Fremdstoffe

Fremdstoffe (oder Substanzen) in Lebensmitteln und Trinkwasser führen häufig zu kontroversen Diskussionen. PET-Recycling Schweiz beobachtet diese Thematik als Sammelorganisation intensiv. Allgemein lässt sich sagen, dass die Nachweisbarkeit einer Substanz zunächst nichts über deren Gesundheitsrisiko aussagt. Betreffend Gefährdungspotenzial für den Menschen ist die Anwesenheit von Stoffen im Konzentrationsbereich unterhalb von einigen Mikrogramm bis Nanogramm in den meisten Fällen völlig belanglos. Nur weil ein Stoff nachgewiesen werden kann, ist er noch lange nicht gesundheitsschädigend.
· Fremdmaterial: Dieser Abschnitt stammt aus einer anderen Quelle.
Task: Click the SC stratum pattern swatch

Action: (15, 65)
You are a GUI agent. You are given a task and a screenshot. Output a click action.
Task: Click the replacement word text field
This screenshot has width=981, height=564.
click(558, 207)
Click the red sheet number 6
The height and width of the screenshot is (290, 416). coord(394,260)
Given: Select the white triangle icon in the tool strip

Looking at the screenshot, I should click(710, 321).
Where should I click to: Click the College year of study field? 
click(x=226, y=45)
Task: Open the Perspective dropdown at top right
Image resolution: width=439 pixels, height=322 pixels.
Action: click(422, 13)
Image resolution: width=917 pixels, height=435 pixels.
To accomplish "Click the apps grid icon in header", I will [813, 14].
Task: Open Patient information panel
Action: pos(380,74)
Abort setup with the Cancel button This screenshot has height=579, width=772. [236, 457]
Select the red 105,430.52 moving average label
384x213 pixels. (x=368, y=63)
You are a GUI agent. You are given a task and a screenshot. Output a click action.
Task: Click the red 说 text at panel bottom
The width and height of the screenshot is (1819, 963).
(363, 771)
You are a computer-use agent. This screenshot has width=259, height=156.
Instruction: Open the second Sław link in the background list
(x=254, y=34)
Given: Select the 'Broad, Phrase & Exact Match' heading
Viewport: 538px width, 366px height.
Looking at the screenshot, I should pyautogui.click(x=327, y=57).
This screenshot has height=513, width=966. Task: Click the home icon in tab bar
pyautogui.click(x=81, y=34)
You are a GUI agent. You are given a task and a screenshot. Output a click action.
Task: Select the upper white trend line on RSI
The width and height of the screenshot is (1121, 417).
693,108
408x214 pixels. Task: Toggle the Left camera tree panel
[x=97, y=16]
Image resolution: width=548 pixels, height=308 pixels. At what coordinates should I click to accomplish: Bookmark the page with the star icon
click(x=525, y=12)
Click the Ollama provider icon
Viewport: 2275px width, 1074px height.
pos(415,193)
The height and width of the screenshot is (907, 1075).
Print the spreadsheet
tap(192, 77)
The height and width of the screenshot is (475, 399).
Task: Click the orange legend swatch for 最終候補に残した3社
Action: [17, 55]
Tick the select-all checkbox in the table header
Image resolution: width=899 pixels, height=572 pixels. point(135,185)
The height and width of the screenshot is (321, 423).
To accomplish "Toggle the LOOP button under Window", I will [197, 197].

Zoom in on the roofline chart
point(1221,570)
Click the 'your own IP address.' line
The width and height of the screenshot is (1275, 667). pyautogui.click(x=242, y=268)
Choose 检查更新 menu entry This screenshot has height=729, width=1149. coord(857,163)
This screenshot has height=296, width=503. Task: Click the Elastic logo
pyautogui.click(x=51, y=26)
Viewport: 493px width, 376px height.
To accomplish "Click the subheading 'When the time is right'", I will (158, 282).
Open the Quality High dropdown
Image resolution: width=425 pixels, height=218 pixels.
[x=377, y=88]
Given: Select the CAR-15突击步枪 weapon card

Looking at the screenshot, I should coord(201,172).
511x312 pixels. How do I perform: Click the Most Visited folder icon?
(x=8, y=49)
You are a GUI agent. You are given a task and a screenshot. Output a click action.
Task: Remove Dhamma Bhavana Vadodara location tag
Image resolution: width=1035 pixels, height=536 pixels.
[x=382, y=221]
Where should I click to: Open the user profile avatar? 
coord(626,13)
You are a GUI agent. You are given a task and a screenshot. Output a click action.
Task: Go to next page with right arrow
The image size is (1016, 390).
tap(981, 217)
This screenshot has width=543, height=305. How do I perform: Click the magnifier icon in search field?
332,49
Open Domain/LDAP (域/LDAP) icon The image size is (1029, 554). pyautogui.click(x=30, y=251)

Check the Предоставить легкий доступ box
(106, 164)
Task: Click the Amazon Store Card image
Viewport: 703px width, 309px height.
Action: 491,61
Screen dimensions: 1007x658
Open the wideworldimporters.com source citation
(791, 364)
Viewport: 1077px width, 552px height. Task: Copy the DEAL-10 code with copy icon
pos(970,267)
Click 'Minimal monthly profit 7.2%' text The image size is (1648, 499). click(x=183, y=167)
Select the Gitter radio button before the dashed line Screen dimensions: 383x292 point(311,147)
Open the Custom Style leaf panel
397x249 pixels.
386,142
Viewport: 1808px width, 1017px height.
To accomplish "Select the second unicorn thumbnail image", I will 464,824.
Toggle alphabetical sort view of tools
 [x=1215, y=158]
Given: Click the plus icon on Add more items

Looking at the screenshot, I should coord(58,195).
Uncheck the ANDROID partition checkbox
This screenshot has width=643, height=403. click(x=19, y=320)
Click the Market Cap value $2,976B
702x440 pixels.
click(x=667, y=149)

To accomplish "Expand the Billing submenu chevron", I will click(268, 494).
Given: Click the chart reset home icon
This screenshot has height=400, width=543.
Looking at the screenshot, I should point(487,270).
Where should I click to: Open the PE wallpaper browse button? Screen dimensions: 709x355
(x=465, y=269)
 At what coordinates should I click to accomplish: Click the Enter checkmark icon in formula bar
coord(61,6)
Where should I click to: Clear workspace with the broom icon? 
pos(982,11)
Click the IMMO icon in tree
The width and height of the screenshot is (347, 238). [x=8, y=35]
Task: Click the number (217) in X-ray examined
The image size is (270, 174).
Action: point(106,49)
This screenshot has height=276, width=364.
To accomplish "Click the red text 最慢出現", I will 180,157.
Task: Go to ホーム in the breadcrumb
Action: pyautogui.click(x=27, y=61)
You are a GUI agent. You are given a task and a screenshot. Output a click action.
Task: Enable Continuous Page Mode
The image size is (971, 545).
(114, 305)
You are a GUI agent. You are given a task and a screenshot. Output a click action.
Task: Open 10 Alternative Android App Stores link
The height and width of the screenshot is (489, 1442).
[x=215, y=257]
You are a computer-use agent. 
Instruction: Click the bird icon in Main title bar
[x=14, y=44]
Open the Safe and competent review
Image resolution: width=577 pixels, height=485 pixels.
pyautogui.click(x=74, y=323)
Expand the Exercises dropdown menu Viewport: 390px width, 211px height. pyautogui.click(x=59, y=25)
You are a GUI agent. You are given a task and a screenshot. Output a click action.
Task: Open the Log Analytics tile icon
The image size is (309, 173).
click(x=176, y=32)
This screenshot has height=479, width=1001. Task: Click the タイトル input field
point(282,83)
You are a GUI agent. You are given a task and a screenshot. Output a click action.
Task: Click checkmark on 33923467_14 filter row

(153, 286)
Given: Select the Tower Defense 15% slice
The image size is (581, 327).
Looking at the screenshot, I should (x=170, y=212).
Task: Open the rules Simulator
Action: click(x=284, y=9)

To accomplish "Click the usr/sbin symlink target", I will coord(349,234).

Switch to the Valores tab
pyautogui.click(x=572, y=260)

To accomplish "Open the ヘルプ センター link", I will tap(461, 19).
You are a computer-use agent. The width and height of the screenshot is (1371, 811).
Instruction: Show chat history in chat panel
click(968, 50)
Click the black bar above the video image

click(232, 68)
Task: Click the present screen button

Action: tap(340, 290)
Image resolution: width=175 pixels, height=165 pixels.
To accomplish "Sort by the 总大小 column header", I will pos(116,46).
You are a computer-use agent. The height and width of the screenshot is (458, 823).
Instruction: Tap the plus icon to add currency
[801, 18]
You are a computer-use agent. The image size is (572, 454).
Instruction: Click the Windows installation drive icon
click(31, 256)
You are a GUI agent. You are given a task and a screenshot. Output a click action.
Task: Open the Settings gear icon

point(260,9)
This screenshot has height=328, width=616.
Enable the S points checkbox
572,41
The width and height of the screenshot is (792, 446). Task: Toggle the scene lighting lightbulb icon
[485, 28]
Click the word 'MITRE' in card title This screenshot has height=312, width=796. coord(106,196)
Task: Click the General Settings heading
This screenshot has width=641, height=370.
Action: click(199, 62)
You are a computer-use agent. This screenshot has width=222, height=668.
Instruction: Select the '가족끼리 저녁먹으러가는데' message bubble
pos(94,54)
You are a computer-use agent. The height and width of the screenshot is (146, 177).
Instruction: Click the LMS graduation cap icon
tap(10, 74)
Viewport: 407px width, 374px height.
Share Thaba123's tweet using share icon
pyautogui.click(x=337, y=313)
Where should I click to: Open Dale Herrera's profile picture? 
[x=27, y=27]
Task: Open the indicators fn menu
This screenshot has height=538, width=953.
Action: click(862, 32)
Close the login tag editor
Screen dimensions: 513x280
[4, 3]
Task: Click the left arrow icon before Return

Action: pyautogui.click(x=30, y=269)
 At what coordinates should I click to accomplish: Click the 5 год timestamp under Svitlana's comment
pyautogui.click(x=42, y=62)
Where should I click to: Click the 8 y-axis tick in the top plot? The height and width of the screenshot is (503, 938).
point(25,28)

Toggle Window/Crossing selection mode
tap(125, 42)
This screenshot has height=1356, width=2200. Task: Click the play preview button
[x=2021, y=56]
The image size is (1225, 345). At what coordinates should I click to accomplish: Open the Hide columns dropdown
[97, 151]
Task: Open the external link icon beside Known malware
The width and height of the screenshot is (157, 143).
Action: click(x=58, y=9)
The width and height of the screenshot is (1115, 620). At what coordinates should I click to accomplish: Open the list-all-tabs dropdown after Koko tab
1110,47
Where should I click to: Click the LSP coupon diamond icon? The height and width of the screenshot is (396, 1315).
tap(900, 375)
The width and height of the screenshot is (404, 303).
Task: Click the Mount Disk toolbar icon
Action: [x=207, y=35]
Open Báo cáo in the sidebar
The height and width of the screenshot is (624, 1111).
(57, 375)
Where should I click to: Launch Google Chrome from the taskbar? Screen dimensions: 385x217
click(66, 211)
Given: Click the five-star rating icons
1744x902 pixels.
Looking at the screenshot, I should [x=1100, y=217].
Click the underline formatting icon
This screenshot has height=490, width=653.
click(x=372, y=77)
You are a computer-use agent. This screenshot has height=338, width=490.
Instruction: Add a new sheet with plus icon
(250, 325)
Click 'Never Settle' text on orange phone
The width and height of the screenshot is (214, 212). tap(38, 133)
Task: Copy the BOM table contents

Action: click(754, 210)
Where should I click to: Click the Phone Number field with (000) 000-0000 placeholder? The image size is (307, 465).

Entscheidend ist die Dosis!
In der Schweiz unterliegen Mineralwasser und Lebensmittel gesetzlichen Vorlagen. Die Einhaltung festgelegter Grenzwerte wird vom BAG streng kontrolliert.

Acetaldehyd (AA)

In PET-Flaschen kann sich AA bei der Herstellung und Lagerung bilden. Der Migrationsgrenzwert liegt in der Schweiz und in der EU bei 6 mg/kg. Bis heute lagen die gefundenen Werte stets weit unter den gesetzlichen Vorschriften.

Antimon

Das BAG schätzt das Risiko beim Konsum grosser Mengen antimonhaltigen Wassers als minim ein und kommt zum Schluss: «Das Gesundheitsrisiko durch Migration von Antimon aus der PET-Verpackung in Mineralwasser ist somit vernachlässigbar klein.

Benzol

Benzol (auch Benzen) ist eine organisch-chemische Kohlenwasserstoff-Verbindung. Von Natur aus kommt sie in Erdöl, Erdgas und Steinkohle vor und entsteht bei Verbrennungsprozessen. Normalerweise wird Benzol über die Atemluft (Emissionen von Autos und Heizungen und Tabakrauch) aufgenommen. Aufgrund der weiten Verbreitung sind Spuren von Benzol häufig in Wasser und Lebensmitteln zu finden. Die gesundheitlichen Risiken, die mit dem Konsum von Mineralwasser verbunden sind, werden als gering eingestuft.

Bisphenol A (BPA)

Bisphenol A (BPA) ist eine synthetische Substanz und wird für die Herstellung von verschiedenen Polycarbonat-Kunststoffen und Kunstharzen verwendet. Bei der Herstellung von PET-Flaschen wird kein Bisphenol A verwendet.

Nanotechnologien

Unter Nanotechnologie wird ein Vielzahl von verschiedenen Technologien und Materialen zusammengefasst, die im Nanometermassstab (1 Nanometer = 1 milliardstel Meter) angesiedelt sind. Nanotechnologien werden heute vor allem in Kosmetikprodukten, Lacken und Farben, Lebensmittelverpackungen und in Textilien eingesetzt. Alle bisherigen Studien zu Nanomaterialen in Lebensmittelverpackungen und Textilien mit PET-Anteil kommen zum Schluss, dass ein Übertreten von Nanopartikel auf die Lebensmittel oder auf den Menschen weitgehend ausgeschlossen werden kann.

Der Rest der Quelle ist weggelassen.